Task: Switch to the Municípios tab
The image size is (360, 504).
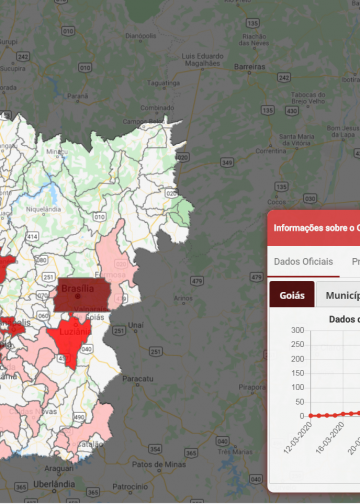Action: (x=338, y=294)
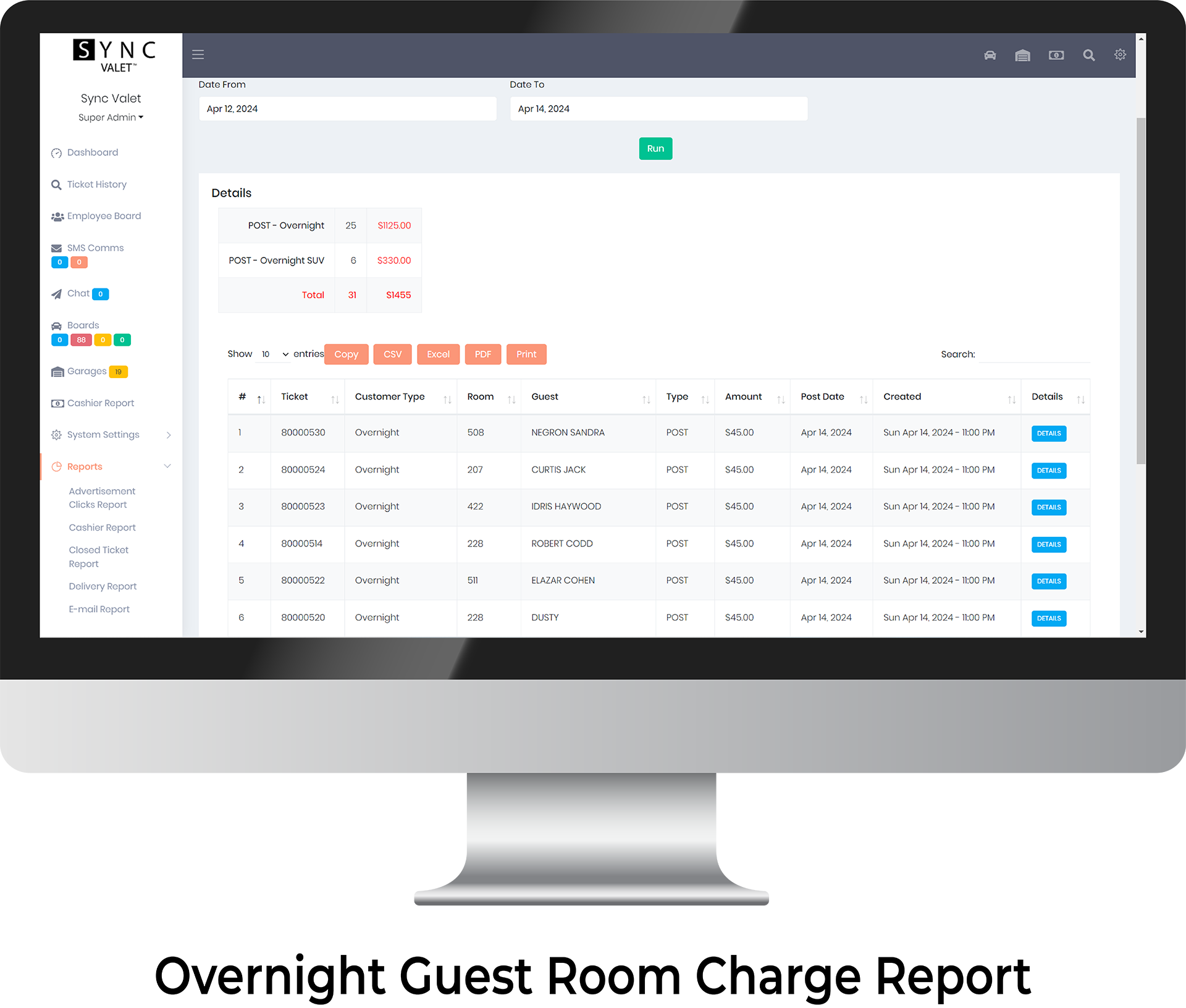Click the Garages icon in sidebar
Image resolution: width=1186 pixels, height=1008 pixels.
[x=57, y=371]
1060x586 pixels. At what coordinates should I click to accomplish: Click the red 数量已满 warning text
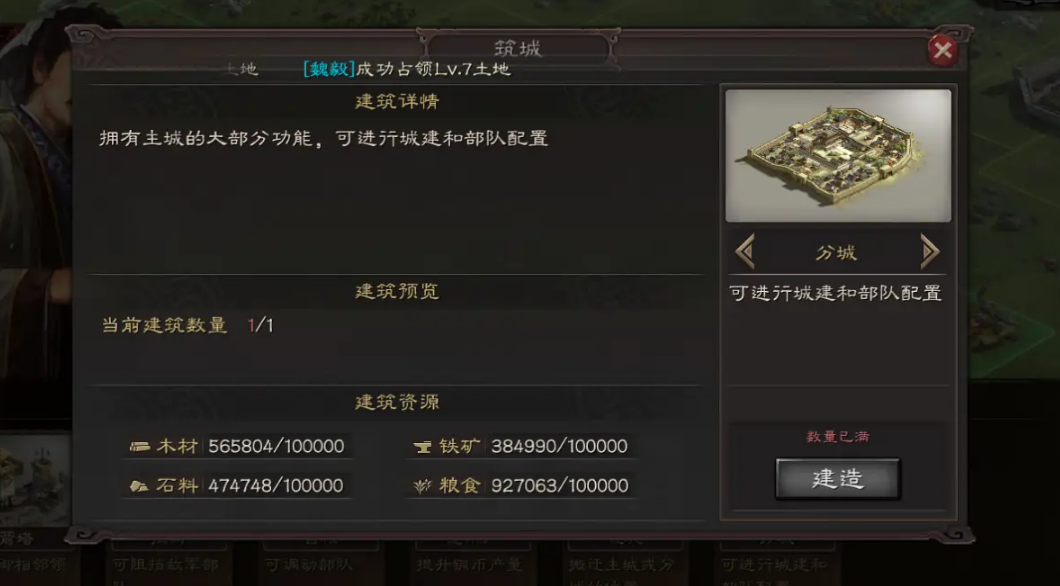838,437
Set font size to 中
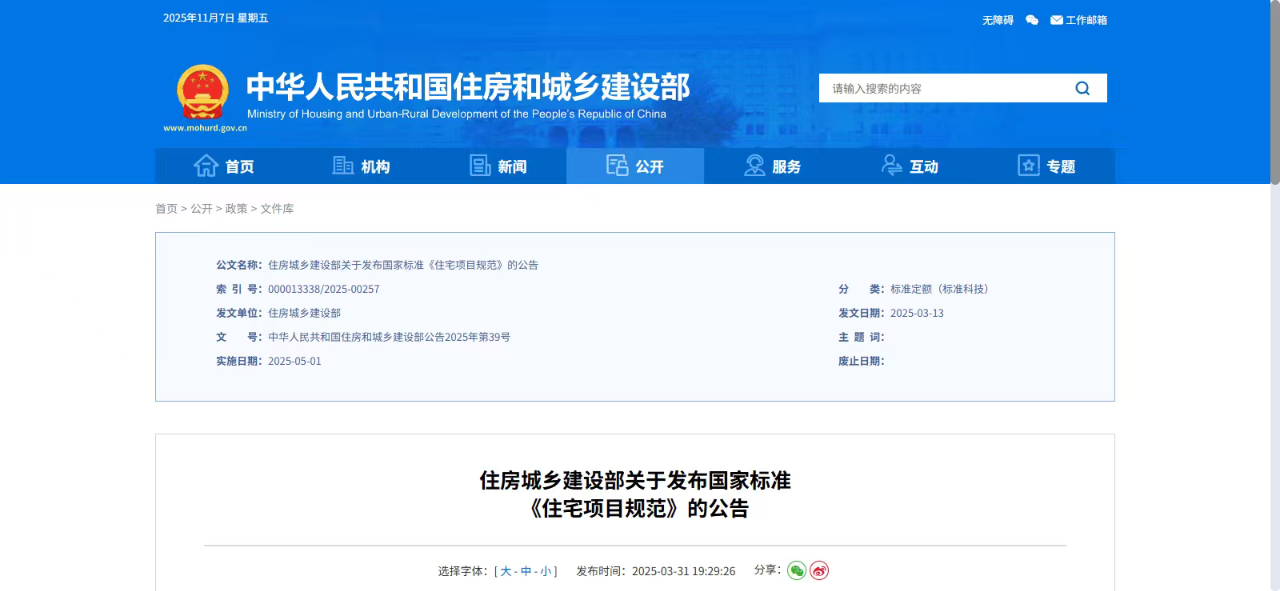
┄┄┄┄┄┄
[Task requirements] Please retype exactly the lines from the line containing "1060x586 pixels. At" through the final line of the records above, inclusive, leaving out any pictures.

[Reply]
1060x586 pixels. At what coordinates should I click to accomplish: Click the red 数量已满 warning text
838,437
Set font size to 中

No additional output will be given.